India downplays US sanctions threat over Iran port deal
NEW DELHI
India's foreign minister has said his company will work to communicate the benefits of a strategic port project in Iran, after the United States said Indian firms working on the project risked sanctions.
Iran and India this week signed a contract to develop and equip the long-stalled Chabahar port in an agreement that would give New Delhi 10 years of access to the facility, at a time when its government is seeking to grow trade in west and central Asia.
Washington has warm ties with India but a longstanding adversarial relationship with Iran, soured further by Tehran's support for Hamas in its war with Israel.
"It's a question of communicating and convincing and getting people to understand that this is actually for everybody's benefit," Indian Foreign Minister S. Jaishankar said at a public event in the city of Kolkata on May 14 evening.

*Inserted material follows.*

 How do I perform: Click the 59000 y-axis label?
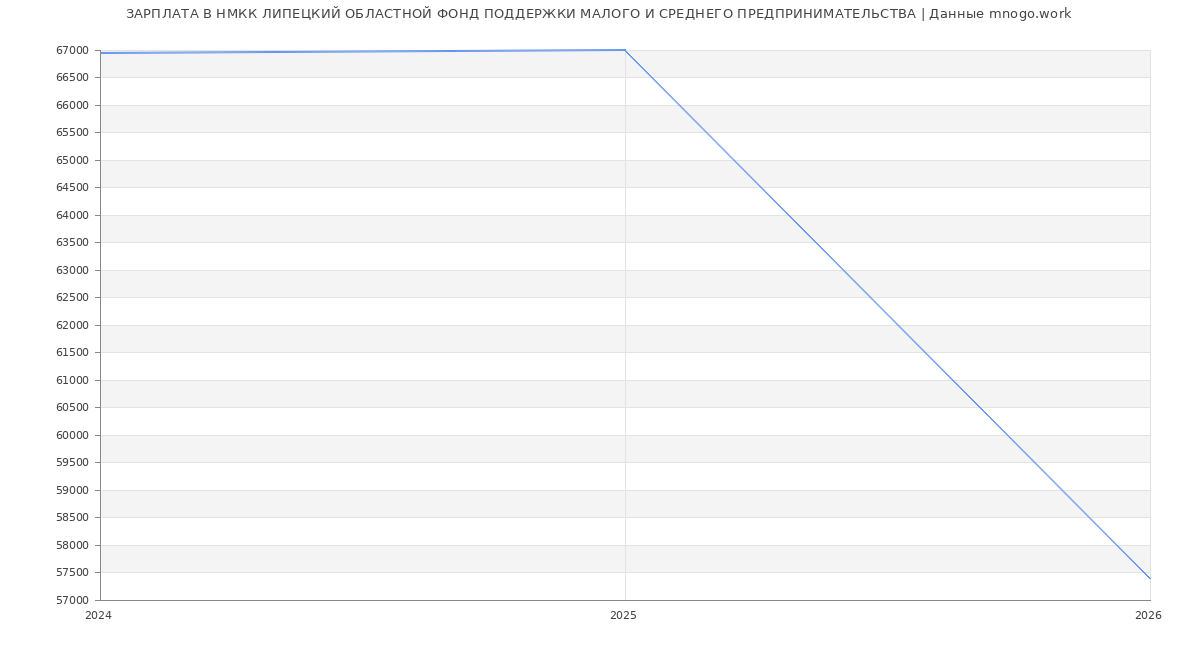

"If you look at the U.S.'s own attitude to Chabahar in the past, the U.S. has been appreciative of the fact that Chabahar has a larger relevance," he added.
The United States had begrudgingly accepted the port project while the U.S. military was in Afghanistan, as it saw New Delhi as a valuable partner to back the Kabul government that fell in 2021.
But the State Department on May 13 warned that Indian companies working on the project risked U.S. sanctions.
"Any entity, anyone, concerned with business deals with Iran, they need to be aware of the potential risks that they're opening themselves up to," State Department spokesman Vedant Patel told a press briefing then.